Let us examine the cat variables in more detail: how many categories are there in each variable, how many samples of each categry are there etc.

In [None]:
for cat_col in cat_cols:
    print (cat_col, len(df1[df1['target'] == 0][cat_col].value_counts()), len(df1[df1['target'] == 1][cat_col].value_counts()))

Since ps_car_11_cat has so many categories, we will exclude it from our analysis for now.

In [None]:
cat_cols.remove('ps_car_11_cat')

In [None]:
types_sum = df1[cat_cols].apply(pd.Series.value_counts)
ax = types_sum.T.plot(kind='bar', figsize=(15, 7), fontsize=12)

Some cat variables are actually binary! **ps_ind_04_cat, ps_car_02_cat, ps_car_03_cat, ps_car_05_cat, ps_car_07_cat **and** ps_car_08_cat**.

**ps_car_03_cat** seems to have a lot of NaNs, so does not seem very useful for analysis.

Now let us examine the variable ps_car_11_cat in more detail.

In [None]:
plt.figure(figsize=(15, 8))
df["ps_car_11_cat"].value_counts().plot(kind='bar')

Category 104 has by far the most samples in the training dataset. This actually seems like an ordinal variable!

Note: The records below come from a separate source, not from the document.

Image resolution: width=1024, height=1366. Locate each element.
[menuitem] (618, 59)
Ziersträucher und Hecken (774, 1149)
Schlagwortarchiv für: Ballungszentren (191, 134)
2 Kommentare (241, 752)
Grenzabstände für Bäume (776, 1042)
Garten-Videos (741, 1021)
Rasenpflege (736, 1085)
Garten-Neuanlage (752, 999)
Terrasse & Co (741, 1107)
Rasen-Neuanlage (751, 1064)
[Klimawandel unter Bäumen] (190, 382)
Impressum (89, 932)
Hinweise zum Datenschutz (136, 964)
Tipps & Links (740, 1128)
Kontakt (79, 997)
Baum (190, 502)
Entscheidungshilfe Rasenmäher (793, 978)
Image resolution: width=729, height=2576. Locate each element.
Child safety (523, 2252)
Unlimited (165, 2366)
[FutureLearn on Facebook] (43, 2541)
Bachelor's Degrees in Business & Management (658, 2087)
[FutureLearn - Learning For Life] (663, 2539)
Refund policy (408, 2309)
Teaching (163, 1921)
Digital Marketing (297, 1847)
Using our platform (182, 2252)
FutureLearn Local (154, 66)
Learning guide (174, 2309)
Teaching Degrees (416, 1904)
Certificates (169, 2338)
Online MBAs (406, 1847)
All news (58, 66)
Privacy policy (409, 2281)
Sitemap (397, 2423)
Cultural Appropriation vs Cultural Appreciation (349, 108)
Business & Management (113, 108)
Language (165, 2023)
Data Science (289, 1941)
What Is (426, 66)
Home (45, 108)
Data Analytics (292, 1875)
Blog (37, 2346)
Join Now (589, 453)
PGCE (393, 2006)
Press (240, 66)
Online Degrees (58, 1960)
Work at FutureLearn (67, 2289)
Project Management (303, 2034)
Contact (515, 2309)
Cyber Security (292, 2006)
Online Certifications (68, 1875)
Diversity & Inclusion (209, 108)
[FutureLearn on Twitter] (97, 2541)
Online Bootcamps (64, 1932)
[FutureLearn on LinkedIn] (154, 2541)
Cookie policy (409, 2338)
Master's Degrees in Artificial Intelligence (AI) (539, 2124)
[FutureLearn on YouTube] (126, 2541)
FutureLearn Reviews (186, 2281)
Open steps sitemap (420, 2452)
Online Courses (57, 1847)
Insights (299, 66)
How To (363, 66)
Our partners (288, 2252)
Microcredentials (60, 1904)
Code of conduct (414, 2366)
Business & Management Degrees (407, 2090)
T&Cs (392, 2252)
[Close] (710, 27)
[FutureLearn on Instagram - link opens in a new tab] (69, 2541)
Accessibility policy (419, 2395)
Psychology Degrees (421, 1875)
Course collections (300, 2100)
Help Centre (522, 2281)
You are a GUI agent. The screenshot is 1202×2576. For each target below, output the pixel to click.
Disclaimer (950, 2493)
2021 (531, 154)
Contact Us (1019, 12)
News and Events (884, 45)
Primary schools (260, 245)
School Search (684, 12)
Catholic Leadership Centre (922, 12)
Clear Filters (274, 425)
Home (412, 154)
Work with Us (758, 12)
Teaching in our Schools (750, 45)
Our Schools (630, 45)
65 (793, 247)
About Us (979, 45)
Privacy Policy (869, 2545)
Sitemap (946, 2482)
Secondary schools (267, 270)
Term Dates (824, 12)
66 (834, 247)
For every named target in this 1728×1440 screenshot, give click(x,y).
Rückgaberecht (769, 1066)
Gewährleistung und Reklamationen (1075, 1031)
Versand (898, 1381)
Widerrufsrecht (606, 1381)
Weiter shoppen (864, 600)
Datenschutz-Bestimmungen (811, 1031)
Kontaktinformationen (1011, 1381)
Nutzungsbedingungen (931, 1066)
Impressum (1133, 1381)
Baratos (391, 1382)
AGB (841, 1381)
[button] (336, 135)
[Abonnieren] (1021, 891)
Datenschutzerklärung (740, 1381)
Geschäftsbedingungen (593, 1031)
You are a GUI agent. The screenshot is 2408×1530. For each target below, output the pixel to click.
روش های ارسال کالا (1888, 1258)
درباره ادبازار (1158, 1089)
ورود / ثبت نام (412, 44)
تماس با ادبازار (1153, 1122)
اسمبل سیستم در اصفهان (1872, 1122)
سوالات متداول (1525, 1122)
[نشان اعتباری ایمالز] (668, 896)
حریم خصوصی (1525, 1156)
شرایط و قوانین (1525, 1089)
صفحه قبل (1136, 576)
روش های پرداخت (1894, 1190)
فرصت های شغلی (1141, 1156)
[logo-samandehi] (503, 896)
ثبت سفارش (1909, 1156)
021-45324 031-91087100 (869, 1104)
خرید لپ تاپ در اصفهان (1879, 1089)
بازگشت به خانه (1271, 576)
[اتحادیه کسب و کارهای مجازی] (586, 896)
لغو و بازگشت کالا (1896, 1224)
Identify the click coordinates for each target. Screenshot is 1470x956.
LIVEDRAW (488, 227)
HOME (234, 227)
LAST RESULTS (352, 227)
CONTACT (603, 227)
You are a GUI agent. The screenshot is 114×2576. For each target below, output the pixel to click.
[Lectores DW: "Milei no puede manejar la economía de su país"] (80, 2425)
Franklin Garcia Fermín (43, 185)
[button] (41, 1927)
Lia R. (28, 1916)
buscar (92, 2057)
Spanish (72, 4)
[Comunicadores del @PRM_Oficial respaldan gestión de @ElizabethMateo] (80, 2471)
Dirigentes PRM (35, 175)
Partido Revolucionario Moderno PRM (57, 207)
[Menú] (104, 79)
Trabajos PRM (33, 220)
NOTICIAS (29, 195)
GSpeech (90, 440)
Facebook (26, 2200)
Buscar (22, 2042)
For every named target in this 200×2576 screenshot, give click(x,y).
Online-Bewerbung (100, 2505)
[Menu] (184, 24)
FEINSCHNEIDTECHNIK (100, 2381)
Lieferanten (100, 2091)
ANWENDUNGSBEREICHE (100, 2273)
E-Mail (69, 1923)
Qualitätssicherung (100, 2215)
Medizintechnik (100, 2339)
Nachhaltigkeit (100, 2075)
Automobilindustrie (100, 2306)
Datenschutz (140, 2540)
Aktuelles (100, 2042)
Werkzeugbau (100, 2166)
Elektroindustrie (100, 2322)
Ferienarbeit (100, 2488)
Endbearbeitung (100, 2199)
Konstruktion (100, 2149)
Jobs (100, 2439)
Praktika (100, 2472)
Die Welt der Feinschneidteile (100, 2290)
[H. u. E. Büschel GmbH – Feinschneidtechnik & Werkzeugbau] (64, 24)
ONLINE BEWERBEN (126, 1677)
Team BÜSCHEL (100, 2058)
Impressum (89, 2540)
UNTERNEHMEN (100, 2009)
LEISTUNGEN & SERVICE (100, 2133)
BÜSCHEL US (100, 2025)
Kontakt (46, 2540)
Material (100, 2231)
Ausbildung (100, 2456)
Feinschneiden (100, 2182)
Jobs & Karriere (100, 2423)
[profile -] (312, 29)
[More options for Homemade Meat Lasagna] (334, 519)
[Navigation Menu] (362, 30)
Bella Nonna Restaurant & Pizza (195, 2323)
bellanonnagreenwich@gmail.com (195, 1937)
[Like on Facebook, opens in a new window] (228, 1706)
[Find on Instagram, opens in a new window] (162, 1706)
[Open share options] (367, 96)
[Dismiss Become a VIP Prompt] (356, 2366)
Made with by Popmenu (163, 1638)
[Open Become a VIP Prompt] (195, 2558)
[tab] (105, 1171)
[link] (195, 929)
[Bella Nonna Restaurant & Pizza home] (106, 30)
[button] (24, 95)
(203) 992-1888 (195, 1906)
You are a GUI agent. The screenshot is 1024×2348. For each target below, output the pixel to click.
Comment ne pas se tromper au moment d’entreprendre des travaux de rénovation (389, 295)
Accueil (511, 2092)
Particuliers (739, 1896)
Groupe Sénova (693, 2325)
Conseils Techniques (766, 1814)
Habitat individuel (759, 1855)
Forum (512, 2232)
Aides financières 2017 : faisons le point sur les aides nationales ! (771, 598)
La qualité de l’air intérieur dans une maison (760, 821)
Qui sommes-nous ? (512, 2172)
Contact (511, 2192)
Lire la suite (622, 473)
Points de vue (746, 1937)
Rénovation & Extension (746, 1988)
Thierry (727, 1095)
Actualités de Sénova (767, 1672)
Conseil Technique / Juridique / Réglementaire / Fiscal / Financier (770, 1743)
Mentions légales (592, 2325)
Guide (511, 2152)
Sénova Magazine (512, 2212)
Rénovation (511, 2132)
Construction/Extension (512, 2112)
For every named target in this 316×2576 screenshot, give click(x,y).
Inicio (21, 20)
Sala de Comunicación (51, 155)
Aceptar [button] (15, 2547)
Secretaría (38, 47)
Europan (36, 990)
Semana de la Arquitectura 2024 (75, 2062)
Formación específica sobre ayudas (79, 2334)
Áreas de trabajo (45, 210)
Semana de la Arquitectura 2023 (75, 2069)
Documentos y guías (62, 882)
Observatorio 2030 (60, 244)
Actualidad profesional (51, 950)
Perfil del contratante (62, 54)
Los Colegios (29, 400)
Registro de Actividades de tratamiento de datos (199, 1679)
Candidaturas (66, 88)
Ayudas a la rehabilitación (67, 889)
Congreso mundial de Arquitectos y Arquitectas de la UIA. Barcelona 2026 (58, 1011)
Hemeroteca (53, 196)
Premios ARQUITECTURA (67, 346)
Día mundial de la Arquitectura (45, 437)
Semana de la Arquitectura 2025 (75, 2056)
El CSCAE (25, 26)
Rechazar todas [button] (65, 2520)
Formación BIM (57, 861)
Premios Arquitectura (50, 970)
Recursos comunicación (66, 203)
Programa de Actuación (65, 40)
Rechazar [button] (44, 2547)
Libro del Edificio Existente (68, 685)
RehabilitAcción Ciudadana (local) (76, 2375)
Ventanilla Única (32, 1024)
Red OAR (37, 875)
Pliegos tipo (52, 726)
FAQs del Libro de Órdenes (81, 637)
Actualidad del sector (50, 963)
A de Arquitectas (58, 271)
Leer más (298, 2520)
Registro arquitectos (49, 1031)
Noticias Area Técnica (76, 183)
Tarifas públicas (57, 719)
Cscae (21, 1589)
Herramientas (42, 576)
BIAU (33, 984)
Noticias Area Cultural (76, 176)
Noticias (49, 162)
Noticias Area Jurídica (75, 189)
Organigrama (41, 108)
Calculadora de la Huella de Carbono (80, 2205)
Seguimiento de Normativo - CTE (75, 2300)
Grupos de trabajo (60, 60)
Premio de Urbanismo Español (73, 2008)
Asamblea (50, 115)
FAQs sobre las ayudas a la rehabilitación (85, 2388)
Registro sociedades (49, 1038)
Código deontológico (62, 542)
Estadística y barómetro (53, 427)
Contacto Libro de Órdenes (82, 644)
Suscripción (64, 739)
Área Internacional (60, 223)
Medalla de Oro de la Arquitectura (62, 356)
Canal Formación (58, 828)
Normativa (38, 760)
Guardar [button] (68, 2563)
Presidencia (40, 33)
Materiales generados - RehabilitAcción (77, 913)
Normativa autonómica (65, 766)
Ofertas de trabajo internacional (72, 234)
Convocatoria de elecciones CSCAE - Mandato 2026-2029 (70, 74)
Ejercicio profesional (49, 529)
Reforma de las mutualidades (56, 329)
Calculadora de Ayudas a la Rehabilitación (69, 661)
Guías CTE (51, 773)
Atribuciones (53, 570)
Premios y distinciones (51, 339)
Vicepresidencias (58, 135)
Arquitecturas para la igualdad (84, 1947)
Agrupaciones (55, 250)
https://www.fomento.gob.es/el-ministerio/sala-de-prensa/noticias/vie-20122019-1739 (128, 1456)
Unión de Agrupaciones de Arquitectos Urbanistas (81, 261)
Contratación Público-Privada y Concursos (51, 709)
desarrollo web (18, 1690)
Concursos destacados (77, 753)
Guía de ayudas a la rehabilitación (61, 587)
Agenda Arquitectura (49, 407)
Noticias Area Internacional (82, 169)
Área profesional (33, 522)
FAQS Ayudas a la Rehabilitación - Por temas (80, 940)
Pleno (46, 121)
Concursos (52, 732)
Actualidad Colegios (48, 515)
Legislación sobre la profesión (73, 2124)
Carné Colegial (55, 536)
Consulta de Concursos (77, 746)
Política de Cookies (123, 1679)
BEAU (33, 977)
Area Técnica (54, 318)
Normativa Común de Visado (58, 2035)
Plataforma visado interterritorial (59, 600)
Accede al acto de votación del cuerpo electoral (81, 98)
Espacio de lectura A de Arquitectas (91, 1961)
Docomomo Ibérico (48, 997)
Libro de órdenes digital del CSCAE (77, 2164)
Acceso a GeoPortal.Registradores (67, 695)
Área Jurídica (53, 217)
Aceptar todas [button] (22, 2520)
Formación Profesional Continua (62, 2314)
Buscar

Let us add it back to our original list.

In [None]:
cat_cols += ['ps_car_11_cat']

Now let us check the other columns, which are ordinal or continous.

In [None]:
for col in other_cols:
    plt.figure()
    sns.distplot(df1[col].dropna());

There are only 4 continous columns!

> The graphs for **ps_calc_01, ps_calc_02 and ps_calc_03** look very similar-are the values actually same?

In [None]:
arr1 = ['ps_calc_01', 'ps_calc_02', 'ps_calc_03']
df1[arr1].head(10)

No!

Coming back to **ps_car_11**, we see that **ps_car_11** has only 7 categories, while **ps_car_11_cat** had 104! It seems likely that the labels for the two variables are interchanged.

I will try to do some more analysis when I get time (distribution of NaNs, relation of different variables to the target etc) and also some feature engineering and modelling. 

Till then, please let me know your comments and suggetions!